• _TASK OBJECTIVE_: Please take the lines from the one holding "McIntosh MC2301 (71, 839)" through the one holding "micata2 (128, 2557)" in the data below and copy them exactly.

____________

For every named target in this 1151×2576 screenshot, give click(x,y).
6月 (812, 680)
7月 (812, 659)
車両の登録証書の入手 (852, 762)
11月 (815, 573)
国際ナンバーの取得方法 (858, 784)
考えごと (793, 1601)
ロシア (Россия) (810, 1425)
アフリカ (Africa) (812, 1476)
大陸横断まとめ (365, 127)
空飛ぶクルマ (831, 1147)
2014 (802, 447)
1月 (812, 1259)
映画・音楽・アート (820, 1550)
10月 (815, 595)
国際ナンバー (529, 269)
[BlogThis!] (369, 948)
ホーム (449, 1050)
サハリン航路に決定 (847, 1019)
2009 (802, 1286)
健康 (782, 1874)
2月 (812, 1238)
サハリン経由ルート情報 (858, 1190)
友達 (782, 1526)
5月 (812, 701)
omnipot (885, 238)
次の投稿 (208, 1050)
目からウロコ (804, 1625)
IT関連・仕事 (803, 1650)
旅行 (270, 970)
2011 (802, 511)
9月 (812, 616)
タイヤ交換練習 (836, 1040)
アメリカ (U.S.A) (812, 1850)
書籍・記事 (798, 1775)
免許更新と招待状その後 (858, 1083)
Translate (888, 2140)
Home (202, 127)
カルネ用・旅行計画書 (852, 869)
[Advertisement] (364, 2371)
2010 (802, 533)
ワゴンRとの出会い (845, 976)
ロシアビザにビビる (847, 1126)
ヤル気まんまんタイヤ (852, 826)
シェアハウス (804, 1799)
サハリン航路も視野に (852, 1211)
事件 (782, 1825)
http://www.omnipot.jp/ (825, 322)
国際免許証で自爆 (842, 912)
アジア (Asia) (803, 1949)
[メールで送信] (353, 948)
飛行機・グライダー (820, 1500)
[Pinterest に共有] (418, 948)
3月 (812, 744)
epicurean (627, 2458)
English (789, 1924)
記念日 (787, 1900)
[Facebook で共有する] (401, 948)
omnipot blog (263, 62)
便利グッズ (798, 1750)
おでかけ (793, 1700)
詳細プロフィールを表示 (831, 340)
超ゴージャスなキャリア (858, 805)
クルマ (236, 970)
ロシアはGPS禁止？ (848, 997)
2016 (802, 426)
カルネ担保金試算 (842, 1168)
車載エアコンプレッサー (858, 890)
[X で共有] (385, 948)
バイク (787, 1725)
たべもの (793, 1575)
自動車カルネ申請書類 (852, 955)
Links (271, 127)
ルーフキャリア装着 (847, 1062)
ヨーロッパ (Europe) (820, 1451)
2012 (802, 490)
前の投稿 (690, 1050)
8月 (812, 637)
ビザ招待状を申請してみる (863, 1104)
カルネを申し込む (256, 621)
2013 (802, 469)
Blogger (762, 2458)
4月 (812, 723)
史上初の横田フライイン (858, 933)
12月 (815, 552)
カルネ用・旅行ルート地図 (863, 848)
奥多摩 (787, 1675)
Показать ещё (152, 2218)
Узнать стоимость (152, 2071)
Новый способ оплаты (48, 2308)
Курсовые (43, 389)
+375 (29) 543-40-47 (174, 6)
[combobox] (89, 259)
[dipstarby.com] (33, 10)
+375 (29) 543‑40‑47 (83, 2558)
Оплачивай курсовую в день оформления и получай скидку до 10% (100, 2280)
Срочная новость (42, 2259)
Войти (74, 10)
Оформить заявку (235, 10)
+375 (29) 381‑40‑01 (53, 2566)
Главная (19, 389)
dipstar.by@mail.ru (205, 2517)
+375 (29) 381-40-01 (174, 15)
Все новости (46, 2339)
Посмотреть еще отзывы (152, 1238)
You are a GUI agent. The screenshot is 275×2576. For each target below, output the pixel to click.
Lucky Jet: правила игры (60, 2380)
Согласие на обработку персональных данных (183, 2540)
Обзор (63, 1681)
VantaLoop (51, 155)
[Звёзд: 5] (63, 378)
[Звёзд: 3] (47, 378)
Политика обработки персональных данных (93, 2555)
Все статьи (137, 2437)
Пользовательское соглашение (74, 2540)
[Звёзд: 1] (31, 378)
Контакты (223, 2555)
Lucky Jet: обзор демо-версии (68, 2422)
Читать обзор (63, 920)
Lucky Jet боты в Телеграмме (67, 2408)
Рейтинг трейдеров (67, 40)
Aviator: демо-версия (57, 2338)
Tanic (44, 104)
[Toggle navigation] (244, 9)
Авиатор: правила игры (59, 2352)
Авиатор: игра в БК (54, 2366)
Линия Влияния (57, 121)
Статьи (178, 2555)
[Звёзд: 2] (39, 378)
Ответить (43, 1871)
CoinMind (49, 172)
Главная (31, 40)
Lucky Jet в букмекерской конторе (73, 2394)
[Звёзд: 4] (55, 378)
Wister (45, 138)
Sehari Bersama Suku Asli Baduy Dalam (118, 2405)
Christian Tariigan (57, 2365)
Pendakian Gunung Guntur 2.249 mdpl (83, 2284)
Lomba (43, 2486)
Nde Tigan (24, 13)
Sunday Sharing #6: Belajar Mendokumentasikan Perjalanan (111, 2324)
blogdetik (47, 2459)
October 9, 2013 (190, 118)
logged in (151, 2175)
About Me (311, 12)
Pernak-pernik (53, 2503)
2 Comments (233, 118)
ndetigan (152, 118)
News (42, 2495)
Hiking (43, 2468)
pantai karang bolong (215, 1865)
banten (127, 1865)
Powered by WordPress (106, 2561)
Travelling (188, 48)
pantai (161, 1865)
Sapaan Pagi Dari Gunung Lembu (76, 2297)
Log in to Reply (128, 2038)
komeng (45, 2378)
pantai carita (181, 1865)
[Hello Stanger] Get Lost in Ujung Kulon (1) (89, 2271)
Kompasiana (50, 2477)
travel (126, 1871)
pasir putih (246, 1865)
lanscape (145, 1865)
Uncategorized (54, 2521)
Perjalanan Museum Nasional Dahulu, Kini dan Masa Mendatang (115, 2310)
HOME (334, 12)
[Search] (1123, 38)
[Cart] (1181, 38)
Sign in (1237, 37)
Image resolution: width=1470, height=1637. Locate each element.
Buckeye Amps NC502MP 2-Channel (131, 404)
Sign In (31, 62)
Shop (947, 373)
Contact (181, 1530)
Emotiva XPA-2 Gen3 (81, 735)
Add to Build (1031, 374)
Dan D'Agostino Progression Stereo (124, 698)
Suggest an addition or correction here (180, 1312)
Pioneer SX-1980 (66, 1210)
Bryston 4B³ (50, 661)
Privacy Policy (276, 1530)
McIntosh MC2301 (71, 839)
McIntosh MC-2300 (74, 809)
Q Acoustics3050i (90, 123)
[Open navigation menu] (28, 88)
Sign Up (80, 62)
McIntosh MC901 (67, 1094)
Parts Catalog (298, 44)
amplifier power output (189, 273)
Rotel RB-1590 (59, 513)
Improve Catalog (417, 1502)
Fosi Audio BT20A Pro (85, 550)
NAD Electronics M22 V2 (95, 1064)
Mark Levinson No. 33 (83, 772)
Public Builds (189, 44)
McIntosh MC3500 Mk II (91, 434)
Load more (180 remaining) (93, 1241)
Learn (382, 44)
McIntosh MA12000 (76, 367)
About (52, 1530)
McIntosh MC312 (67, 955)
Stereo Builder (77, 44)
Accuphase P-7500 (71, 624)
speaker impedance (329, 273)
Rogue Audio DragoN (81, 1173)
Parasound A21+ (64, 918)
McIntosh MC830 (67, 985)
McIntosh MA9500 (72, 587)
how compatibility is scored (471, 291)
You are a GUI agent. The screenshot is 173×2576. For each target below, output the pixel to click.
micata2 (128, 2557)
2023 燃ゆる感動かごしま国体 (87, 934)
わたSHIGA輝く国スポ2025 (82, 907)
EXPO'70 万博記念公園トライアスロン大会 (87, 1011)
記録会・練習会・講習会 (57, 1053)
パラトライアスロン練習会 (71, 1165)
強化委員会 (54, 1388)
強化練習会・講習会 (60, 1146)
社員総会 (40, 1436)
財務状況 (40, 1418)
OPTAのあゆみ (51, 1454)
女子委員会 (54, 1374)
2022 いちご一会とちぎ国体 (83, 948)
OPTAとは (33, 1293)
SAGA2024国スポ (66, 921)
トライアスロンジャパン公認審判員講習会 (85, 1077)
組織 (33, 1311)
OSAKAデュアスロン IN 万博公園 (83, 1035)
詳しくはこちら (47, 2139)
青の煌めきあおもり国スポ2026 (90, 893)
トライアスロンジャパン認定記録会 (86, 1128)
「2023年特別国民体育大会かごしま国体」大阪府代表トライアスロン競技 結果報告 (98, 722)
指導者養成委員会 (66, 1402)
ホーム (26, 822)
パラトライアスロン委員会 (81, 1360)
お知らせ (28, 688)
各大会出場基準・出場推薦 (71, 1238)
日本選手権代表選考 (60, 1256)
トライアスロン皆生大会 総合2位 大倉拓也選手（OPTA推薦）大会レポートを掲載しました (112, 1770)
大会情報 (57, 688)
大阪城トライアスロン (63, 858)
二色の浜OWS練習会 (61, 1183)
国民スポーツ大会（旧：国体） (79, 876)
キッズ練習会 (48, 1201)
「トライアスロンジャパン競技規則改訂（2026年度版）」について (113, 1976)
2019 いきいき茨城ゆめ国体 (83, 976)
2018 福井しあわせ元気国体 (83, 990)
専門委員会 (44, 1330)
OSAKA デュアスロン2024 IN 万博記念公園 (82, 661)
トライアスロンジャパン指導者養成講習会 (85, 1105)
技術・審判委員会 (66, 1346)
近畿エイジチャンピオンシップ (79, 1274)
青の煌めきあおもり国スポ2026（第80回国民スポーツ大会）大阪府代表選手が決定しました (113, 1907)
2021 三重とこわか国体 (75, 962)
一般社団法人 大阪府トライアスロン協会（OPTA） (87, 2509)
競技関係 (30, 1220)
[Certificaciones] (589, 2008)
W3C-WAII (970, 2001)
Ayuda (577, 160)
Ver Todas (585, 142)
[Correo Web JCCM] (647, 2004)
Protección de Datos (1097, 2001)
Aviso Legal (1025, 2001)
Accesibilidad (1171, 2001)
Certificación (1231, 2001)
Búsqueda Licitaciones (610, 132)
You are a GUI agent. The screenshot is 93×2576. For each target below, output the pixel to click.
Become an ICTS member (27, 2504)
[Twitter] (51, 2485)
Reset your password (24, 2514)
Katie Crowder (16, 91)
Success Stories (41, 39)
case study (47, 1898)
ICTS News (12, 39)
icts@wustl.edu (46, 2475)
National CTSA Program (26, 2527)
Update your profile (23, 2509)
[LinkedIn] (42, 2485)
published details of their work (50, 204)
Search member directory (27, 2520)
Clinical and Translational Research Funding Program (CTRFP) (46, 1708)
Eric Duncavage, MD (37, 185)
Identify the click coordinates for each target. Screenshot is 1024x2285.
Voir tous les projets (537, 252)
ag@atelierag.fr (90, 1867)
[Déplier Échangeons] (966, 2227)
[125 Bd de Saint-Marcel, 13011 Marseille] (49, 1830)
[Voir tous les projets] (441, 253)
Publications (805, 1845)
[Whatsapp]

____________

• _REPLY TO THE EXERCISE_:
McIntosh MC2301 (71, 839)
McIntosh MC-2300 (74, 809)
Q Acoustics3050i (90, 123)
[Open navigation menu] (28, 88)
Sign Up (80, 62)
McIntosh MC901 (67, 1094)
Parts Catalog (298, 44)
amplifier power output (189, 273)
Rotel RB-1590 (59, 513)
Improve Catalog (417, 1502)
Fosi Audio BT20A Pro (85, 550)
NAD Electronics M22 V2 (95, 1064)
Mark Levinson No. 33 (83, 772)
Public Builds (189, 44)
McIntosh MC3500 Mk II (91, 434)
Load more (180 remaining) (93, 1241)
Learn (382, 44)
McIntosh MA12000 (76, 367)
About (52, 1530)
McIntosh MC312 (67, 955)
Stereo Builder (77, 44)
Accuphase P-7500 (71, 624)
speaker impedance (329, 273)
Rogue Audio DragoN (81, 1173)
Parasound A21+ (64, 918)
McIntosh MC830 (67, 985)
McIntosh MA9500 (72, 587)
how compatibility is scored (471, 291)
You are a GUI agent. The screenshot is 173×2576. For each target below, output the pixel to click.
micata2 (128, 2557)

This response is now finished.